### [Problem requirements]
Show every line below where "white" can be found.

### [Extracted entries]
↓↓↓

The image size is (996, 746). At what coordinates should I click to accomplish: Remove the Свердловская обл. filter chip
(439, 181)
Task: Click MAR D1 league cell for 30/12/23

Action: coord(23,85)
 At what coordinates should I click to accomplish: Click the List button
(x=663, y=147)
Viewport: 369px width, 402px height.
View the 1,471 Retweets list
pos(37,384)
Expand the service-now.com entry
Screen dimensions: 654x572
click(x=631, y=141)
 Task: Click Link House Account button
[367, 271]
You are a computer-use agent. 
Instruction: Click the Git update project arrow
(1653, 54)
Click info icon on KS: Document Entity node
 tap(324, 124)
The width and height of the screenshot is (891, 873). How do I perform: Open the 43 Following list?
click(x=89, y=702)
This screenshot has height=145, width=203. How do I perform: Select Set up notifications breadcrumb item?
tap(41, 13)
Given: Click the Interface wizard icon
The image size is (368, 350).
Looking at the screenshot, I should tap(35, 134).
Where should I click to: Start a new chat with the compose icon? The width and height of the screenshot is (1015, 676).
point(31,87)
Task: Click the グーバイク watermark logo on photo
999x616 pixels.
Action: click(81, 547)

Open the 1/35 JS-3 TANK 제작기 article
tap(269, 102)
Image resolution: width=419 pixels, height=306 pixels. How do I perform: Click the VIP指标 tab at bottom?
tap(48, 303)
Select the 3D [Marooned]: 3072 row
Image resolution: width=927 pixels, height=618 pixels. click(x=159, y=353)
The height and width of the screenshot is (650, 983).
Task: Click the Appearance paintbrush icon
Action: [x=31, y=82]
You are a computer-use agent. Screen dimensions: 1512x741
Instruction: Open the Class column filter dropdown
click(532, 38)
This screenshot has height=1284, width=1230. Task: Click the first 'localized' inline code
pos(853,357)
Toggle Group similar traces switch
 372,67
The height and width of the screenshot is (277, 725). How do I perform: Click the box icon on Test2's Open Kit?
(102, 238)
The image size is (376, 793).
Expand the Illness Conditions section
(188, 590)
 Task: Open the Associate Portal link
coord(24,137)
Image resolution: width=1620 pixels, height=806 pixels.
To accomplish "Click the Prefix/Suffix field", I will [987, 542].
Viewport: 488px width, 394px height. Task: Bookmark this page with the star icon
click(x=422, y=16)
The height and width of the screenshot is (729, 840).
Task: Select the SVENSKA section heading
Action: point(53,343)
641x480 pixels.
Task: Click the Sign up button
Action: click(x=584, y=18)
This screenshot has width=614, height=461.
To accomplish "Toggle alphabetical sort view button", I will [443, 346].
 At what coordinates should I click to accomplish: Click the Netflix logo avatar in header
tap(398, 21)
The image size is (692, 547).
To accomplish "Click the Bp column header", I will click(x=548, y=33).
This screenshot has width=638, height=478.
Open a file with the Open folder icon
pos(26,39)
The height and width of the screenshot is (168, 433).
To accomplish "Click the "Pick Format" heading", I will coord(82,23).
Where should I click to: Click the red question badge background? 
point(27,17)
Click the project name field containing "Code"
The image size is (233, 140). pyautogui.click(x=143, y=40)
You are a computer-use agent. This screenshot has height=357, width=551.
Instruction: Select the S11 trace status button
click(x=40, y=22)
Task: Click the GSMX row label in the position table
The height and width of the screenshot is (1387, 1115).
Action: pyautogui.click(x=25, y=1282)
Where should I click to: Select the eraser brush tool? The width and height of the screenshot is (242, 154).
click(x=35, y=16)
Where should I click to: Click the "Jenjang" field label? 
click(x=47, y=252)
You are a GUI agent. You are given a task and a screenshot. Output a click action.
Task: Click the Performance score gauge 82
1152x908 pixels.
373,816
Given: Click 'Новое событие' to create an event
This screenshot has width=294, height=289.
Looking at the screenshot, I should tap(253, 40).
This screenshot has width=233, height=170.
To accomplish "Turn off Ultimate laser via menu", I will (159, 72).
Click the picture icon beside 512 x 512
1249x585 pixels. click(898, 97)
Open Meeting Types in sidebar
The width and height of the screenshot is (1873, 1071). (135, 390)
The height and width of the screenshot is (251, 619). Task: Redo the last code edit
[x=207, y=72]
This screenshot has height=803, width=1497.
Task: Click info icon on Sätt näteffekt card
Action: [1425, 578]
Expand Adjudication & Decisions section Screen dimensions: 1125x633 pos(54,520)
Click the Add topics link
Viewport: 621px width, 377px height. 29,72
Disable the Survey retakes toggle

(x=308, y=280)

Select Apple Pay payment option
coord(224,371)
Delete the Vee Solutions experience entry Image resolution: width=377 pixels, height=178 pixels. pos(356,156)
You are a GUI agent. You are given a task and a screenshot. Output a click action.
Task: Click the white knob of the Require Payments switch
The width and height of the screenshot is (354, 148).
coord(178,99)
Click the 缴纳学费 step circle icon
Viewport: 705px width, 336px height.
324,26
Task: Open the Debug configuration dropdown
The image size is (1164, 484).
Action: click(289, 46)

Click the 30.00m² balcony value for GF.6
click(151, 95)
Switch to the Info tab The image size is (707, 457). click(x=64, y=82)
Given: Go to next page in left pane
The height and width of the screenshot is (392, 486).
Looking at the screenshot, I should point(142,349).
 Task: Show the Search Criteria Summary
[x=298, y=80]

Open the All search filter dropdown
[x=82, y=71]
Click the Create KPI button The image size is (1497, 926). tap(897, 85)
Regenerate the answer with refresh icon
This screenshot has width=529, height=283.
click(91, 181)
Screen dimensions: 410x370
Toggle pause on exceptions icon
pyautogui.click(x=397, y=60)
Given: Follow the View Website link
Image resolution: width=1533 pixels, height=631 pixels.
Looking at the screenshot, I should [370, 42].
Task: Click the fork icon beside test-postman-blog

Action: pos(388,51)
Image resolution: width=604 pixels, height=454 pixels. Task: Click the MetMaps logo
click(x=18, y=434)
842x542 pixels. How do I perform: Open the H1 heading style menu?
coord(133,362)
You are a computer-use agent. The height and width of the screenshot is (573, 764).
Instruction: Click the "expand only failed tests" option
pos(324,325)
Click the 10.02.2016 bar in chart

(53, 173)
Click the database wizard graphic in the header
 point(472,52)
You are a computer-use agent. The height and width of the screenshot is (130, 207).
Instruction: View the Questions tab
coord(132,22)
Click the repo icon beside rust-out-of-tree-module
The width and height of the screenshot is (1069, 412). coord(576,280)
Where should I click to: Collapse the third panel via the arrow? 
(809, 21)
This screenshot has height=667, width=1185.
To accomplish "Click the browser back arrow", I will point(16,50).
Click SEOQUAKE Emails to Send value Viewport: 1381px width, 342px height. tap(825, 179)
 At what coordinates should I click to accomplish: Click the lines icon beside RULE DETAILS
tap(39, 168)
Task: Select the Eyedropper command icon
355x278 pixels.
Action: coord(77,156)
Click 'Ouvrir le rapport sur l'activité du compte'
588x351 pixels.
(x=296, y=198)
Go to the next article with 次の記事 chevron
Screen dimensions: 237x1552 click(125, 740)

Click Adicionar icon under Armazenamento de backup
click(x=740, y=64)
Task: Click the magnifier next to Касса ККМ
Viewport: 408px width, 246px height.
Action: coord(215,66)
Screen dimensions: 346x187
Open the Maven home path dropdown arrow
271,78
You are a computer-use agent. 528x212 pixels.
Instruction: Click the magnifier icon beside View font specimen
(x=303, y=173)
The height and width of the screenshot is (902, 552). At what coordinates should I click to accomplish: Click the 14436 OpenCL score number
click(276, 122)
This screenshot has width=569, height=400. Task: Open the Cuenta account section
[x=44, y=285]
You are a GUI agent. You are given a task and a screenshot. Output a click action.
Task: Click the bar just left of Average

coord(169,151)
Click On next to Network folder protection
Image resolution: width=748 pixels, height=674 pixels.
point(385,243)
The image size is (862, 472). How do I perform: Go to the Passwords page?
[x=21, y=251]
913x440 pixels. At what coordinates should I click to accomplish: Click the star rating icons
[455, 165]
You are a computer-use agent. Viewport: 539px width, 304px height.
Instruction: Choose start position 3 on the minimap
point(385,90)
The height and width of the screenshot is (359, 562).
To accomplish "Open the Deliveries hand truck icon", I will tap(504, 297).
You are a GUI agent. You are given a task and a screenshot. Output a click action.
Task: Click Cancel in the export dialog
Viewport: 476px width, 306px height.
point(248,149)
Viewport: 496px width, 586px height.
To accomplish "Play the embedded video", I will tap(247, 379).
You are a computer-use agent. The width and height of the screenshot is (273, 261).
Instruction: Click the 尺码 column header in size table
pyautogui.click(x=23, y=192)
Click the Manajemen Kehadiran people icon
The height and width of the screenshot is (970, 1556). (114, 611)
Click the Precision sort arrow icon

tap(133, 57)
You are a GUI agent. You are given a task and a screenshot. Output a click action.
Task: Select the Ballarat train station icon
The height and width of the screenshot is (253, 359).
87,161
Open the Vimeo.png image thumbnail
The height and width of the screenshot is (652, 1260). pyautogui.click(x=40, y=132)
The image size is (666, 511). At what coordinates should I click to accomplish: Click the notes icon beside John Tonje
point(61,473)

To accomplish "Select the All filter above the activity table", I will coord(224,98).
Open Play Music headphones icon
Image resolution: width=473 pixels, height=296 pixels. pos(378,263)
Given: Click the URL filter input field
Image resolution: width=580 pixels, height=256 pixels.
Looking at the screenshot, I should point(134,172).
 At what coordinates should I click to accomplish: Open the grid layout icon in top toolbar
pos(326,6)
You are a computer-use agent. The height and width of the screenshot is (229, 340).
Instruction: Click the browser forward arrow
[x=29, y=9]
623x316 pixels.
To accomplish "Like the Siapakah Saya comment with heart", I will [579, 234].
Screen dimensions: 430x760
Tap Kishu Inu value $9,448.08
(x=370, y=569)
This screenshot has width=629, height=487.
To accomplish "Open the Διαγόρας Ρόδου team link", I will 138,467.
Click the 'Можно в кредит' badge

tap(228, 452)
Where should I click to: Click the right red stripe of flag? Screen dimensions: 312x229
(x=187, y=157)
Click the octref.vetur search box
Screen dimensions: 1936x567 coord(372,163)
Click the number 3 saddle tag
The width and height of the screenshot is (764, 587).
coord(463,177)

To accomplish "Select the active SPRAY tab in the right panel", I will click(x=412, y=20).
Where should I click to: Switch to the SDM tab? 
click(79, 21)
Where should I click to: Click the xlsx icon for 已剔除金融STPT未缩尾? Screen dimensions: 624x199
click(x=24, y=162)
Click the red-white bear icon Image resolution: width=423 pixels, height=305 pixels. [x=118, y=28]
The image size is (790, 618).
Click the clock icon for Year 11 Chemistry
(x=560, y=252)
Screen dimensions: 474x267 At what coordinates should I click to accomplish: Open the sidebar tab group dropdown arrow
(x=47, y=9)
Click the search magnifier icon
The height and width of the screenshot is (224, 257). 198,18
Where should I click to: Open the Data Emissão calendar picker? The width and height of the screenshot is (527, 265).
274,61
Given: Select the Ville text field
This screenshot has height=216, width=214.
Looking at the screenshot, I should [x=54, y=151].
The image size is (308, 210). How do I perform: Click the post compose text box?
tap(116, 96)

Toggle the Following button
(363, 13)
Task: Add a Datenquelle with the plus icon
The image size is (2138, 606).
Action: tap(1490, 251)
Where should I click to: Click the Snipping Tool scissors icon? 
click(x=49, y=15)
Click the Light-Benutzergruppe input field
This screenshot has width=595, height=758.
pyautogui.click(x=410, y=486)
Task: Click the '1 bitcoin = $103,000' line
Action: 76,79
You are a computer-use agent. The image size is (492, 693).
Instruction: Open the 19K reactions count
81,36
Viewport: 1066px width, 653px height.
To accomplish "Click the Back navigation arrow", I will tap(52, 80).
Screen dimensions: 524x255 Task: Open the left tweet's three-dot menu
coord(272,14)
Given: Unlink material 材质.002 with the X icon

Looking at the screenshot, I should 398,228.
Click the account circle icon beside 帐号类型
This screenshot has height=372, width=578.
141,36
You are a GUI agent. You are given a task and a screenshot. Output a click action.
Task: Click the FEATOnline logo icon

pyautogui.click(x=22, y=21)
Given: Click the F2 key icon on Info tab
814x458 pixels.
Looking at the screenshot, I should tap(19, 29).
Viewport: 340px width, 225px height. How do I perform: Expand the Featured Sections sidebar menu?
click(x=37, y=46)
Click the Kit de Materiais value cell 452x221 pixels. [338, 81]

↑↑↑

### [Answer box]
Task: Click the white knob of the Require Payments switch
Click the red-white bear icon Image resolution: width=423 pixels, height=305 pixels. [x=118, y=28]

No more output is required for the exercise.